The Western powers who backed the revolt with air power held off from pronouncing victory although a swift return to order is high on their priorities, given fears that ethnic and tribal divisions among the rebels could descend into the kind of anarchy that would thwart hopes of Libya resuming oil exports.
Rebel National Council chief Mustafa Abdel-Jalil cautioned: "It is too early to say that the battle of Tripoli is over. That won't happen until Qadhafi and his sons are captured." Armed men broke up a gilded statue of Qadhafi, kicking its face. Some seized the golf buggy the leader often used. Another rebel sported a heavily braided, peaked military cap of a kind favoured by the colonel, who seized power in 1969. He said he had taken the hat from Qadhafi's bedroom after a brief few hours of resistance by a loyal rearguard died away.
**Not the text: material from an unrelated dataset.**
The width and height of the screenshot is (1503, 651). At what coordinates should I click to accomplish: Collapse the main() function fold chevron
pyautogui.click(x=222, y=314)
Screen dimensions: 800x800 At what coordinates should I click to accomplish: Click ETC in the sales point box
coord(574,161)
Abdel Hakim Belhadj, a rebel commander, said he did not know where Qadhafi or his sons were: "They ran like rats." Other rebel officials said they believed the 69-year-old "Brother Leader" was probably still not far away. Reuters correspondents in Tripoli said there still appeared to be some hostile fire around the city centre as darkness fell and looting continued. British Foreign Secretary William Hague said: "We're in the death throes of this regime ... But it's still a very difficult and dangerous time. It's not over yet."
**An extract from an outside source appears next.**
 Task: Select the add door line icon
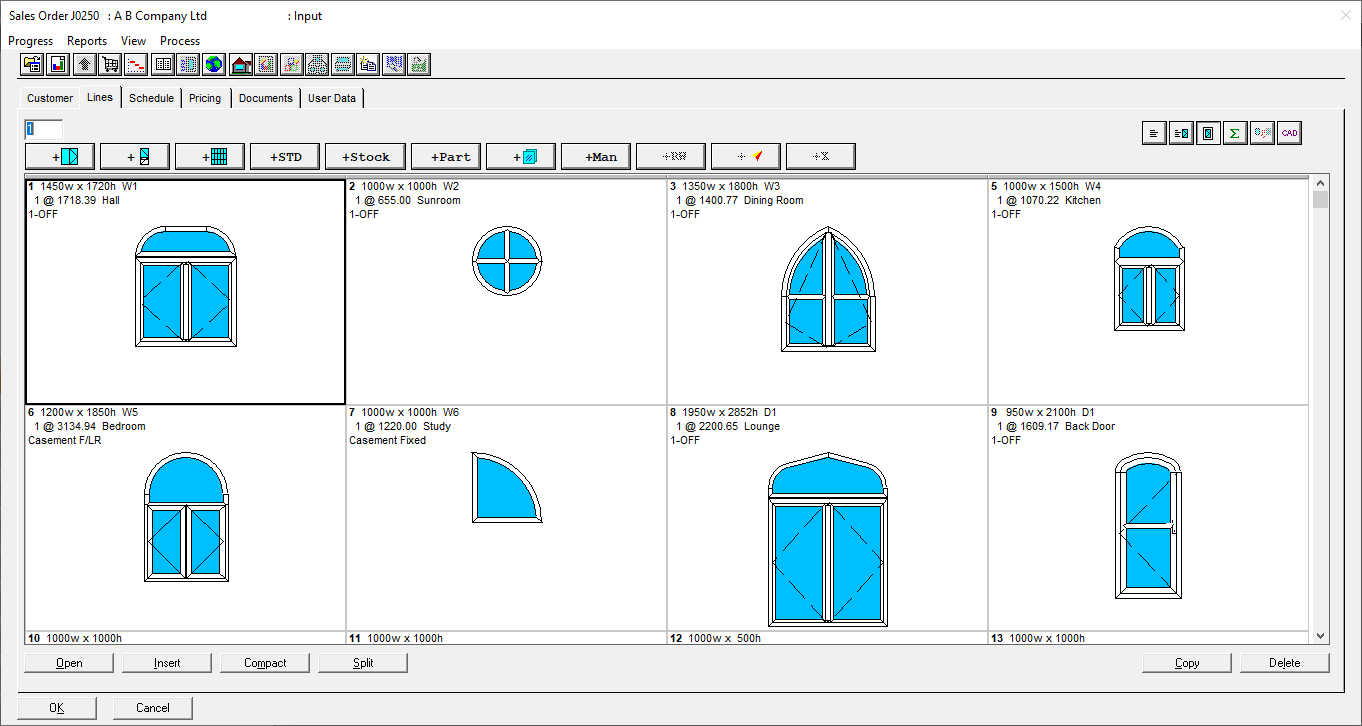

The Russian head of the International Chess Federation, who had visited Tripoli in June, told Reuters that Qadhafi had called him on Tuesday. Kirsan Ilyumzhinov said Qadhafi told him he was in the capital and was "prepared to fight to the end". Qadhafi had few places to make a stand. His home town of Sirte, on the Mediterranean coast between Tripoli and rebel Benghazi, was expected to welcome rebel forces shortly, Abdel-Jalil said. "It really looks like it's pretty much over," said David Hartwell, a Middle East analyst at IHS Jane's in London.
"There might be a few die-hards who would keep going until he is captured or killed, but not many. And if Qadhafi didn't have many places to hide before, he has even fewer now."
"HOUSE TO HOUSE" "House to house! Room to room!" chanted some men, calling for a search of the sprawling complex of bunkers and tunnels in a mocking echo of the words Qadhafi used six months ago when he threatened to crush early stirrings of the Arab Spring revolt. Inspired by neighbours in Tunisia and Egypt, Libyans who rose up in the east found protection from the air forces of Western governments who abandoned a short-lived rapprochement with Qadhafi to drive him from power and who now want to see order imposed and a swift restoration of Libyan oil exports.